What About Mosquitos?

A common complaint around detention basins in the summer is mosquitos. Although mosquitos may breed in a detention basin, they also breed in streams, wetlands, pot bottoms, old tires and any container that holds water long enough. Treating detention basins, especially naturalized basins can be harmful to other beneficial insects which can impact the natural system that we are trying to encourage.

Mosquitos are everywhere, and spraying everywhere is not the answer. Following some simple guidelines can be helpful in protecting yourself from annoying mosquito bites.  

  • Prevent mosquitos from reproducing near your home. Don’t allow water to stand in containers on your property for more than a day or two.
  • Keep mosquitos outdoors. Fix holes in window and door screens.
  • Wear clothing that deters mosquitos. Most mosquitos are most active at dawn and dusk. When outside during these times, wear light-colored clothing to make it harder for mosquitos to see you. Wear light-weight long sleeves and pants to further protect yourself.
  • Try out some natural insect repellants, many of these options work well, but you may need to apply them more often than repellents that contain Deet.
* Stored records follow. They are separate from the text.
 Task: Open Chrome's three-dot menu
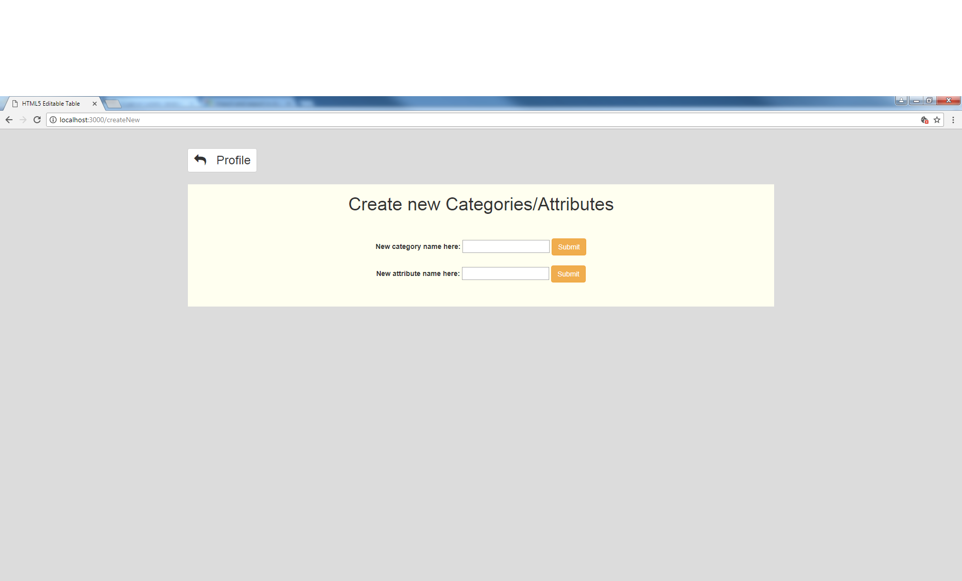(x=953, y=120)
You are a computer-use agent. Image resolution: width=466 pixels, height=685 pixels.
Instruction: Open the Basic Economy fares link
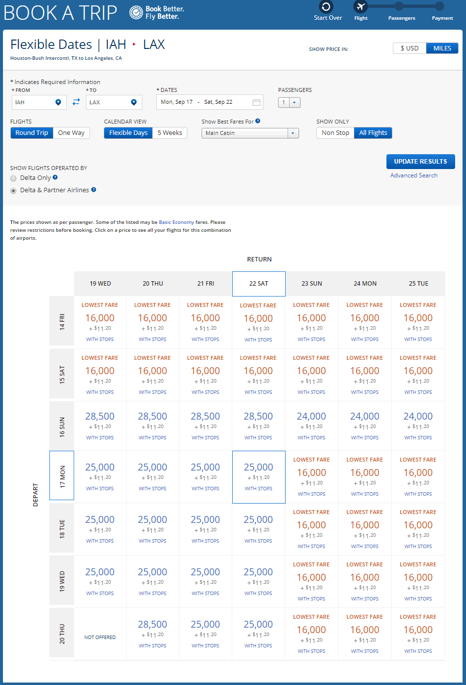click(176, 222)
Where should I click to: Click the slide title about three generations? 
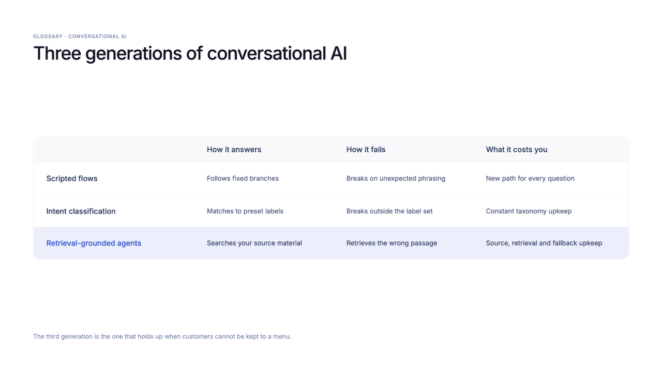pos(190,54)
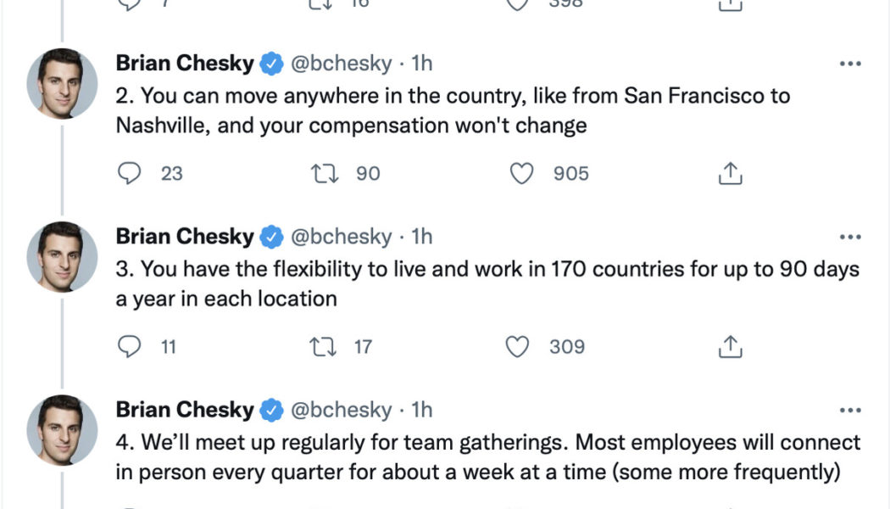
Task: Click profile photo beside tweet 4
Action: click(x=62, y=429)
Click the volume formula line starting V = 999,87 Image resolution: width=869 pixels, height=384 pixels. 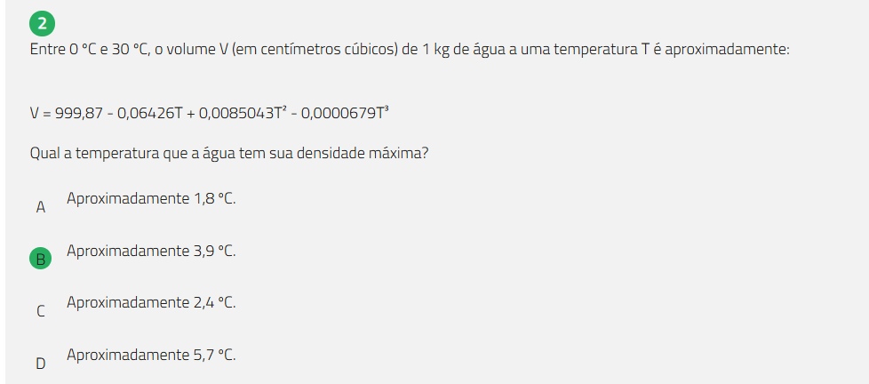coord(210,113)
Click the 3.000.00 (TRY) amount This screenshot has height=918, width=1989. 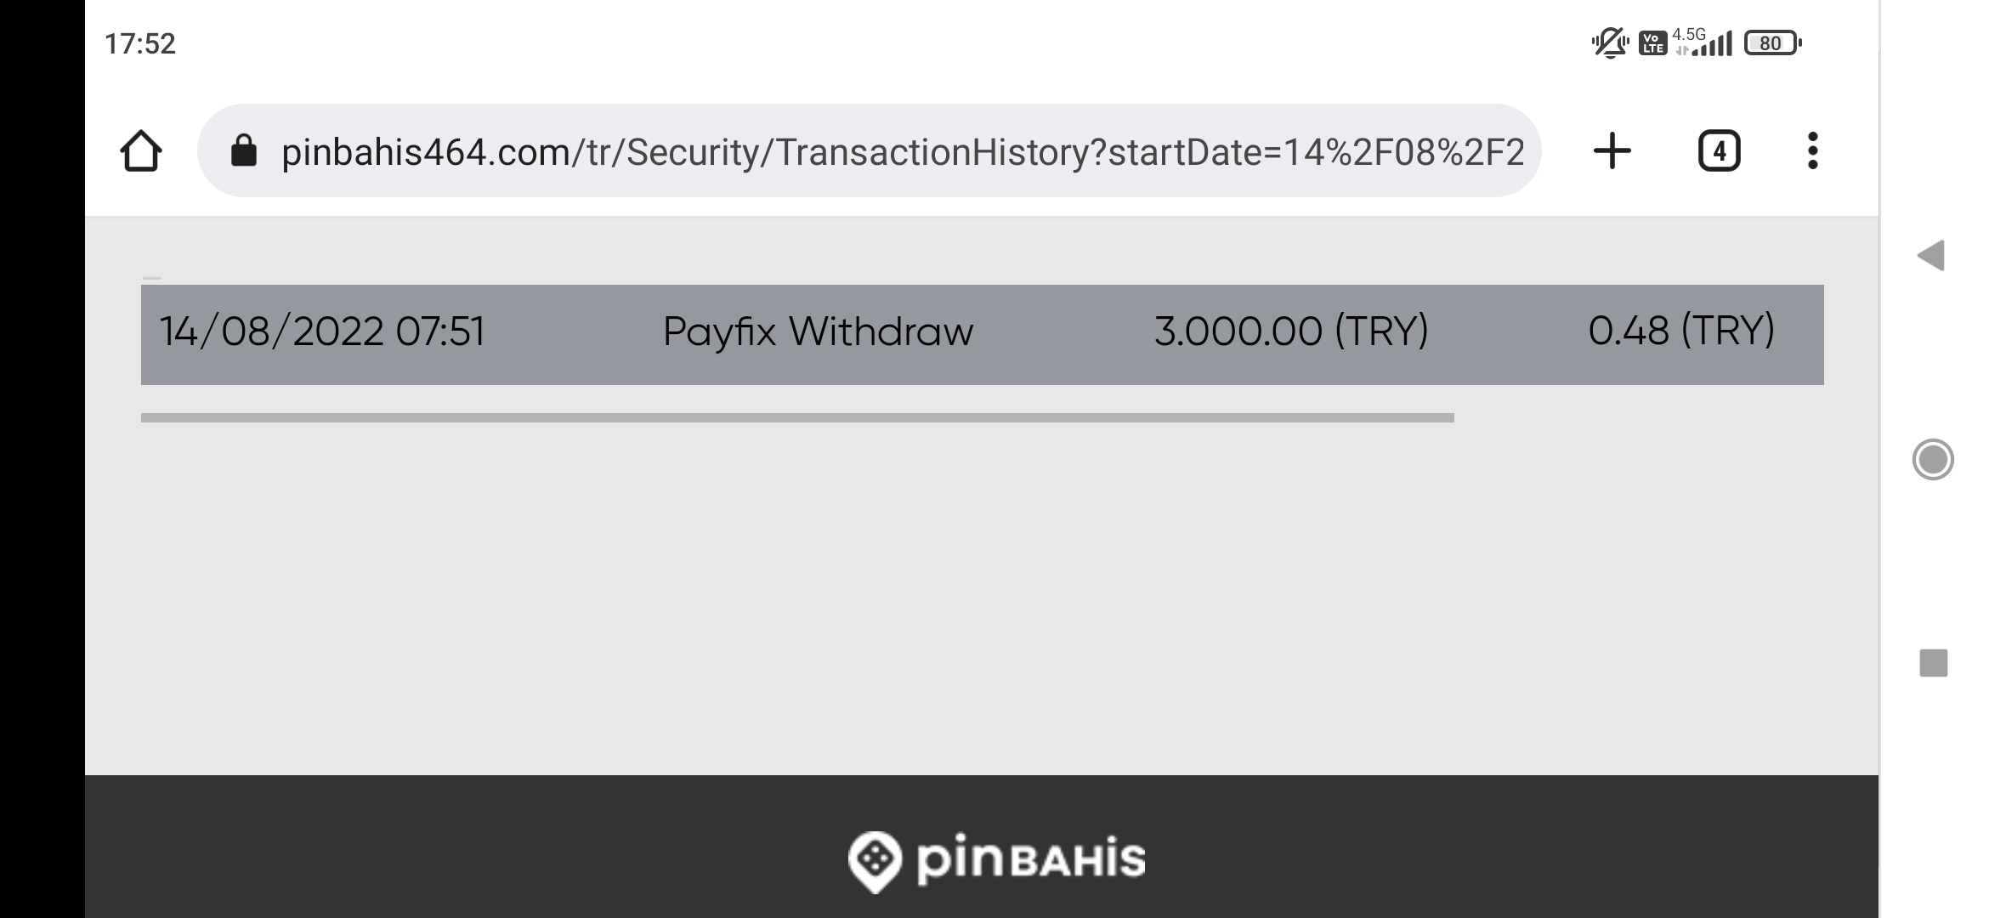coord(1291,332)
Essential oils, such as lemon eucalyptus, lavender and citronella, have been shown to repel mosquitos. 
  • Take advantage of plants that can help naturally repel mosquitos like geraniums, marigolds, oregano and lavender.

Spraying detention basins indiscriminately kills mosquitos and beneficial wildlife that we rely on for healthy ecosystems. Follow these steps to help protect you, your family and the environment around you!